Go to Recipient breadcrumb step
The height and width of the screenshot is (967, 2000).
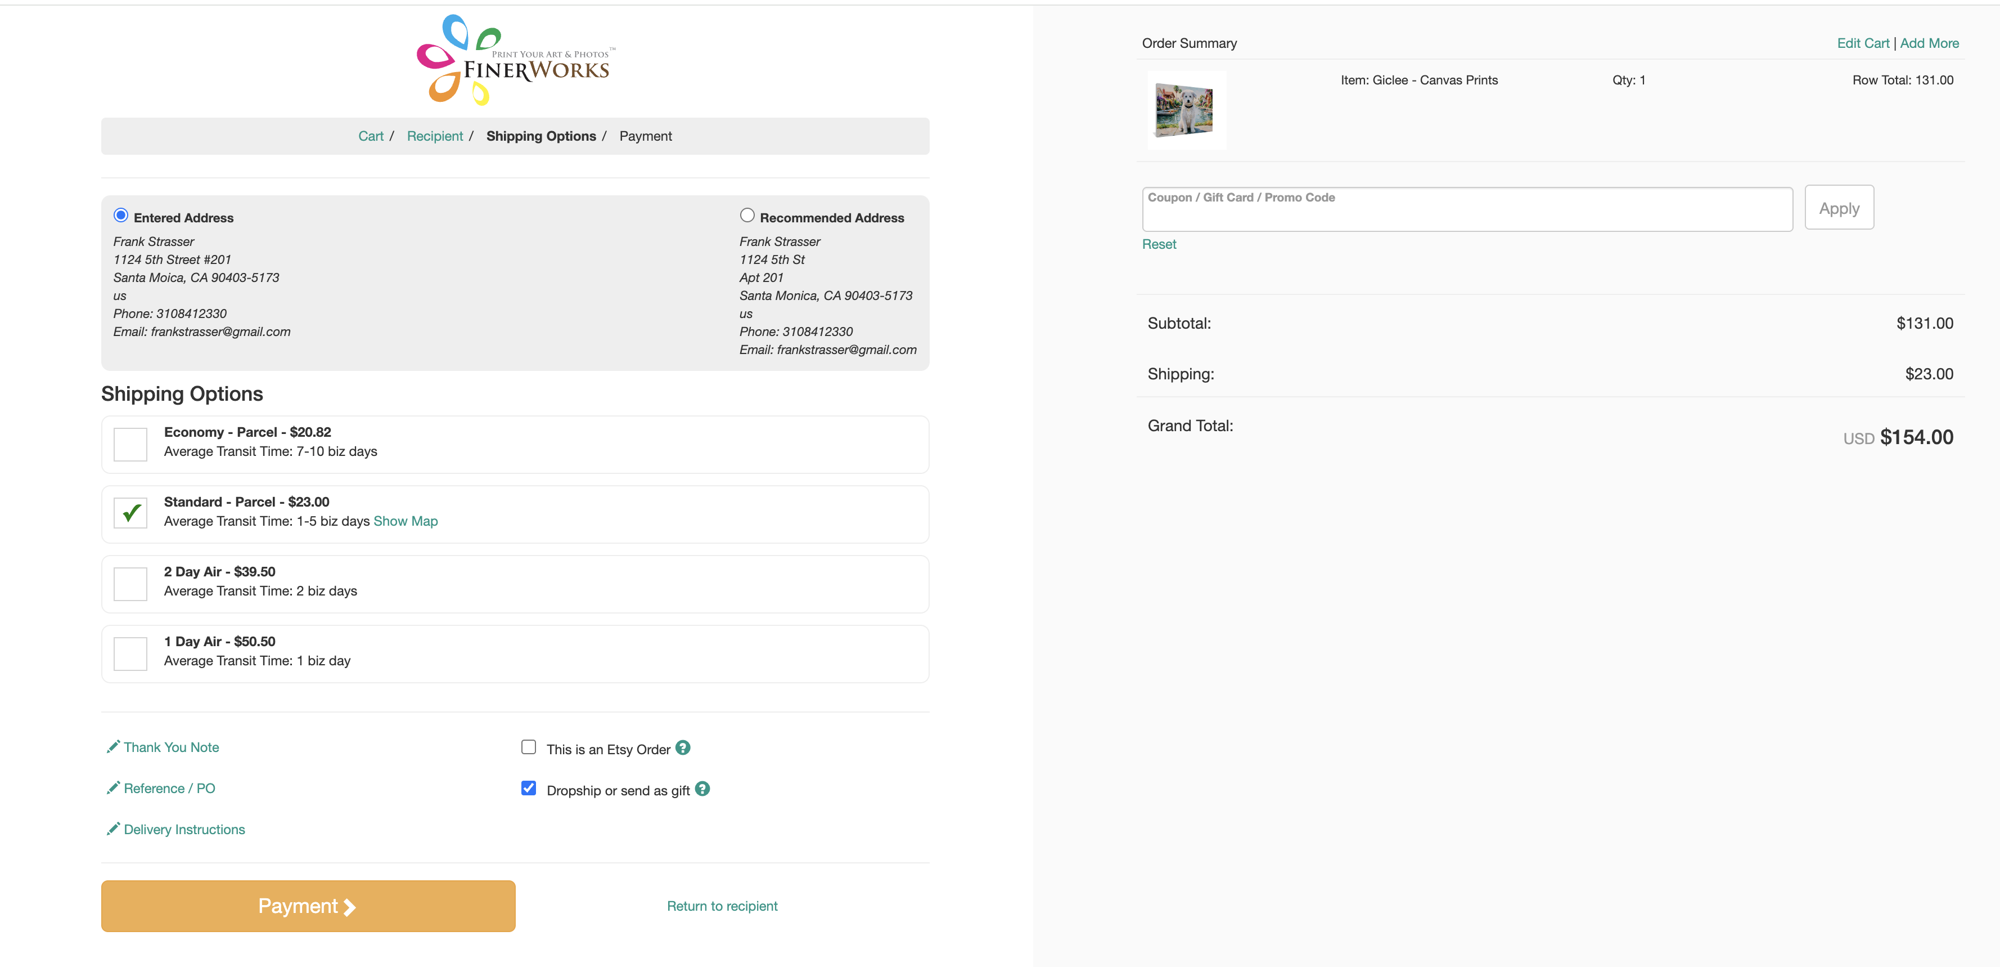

---

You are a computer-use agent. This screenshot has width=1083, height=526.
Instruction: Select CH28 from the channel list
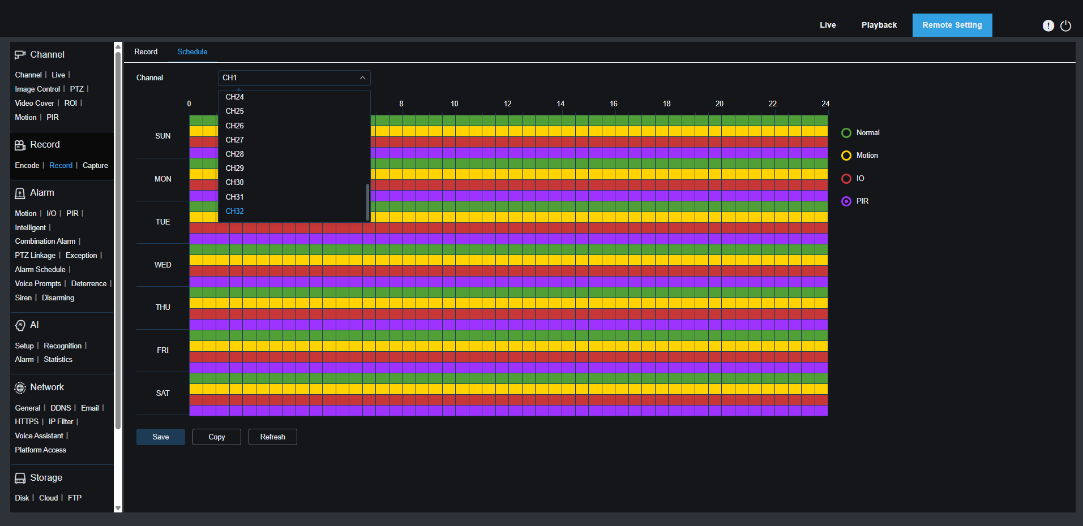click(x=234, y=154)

**Exercise**
Of the entries listed above, reproduce only the lines starting at the line containing "Go to Recipient breadcrumb step" and ending at the line containing "The height and". Include both, exactly as they stand.

**Expected answer**
Go to Recipient breadcrumb step
The height and width of the screenshot is (967, 2000).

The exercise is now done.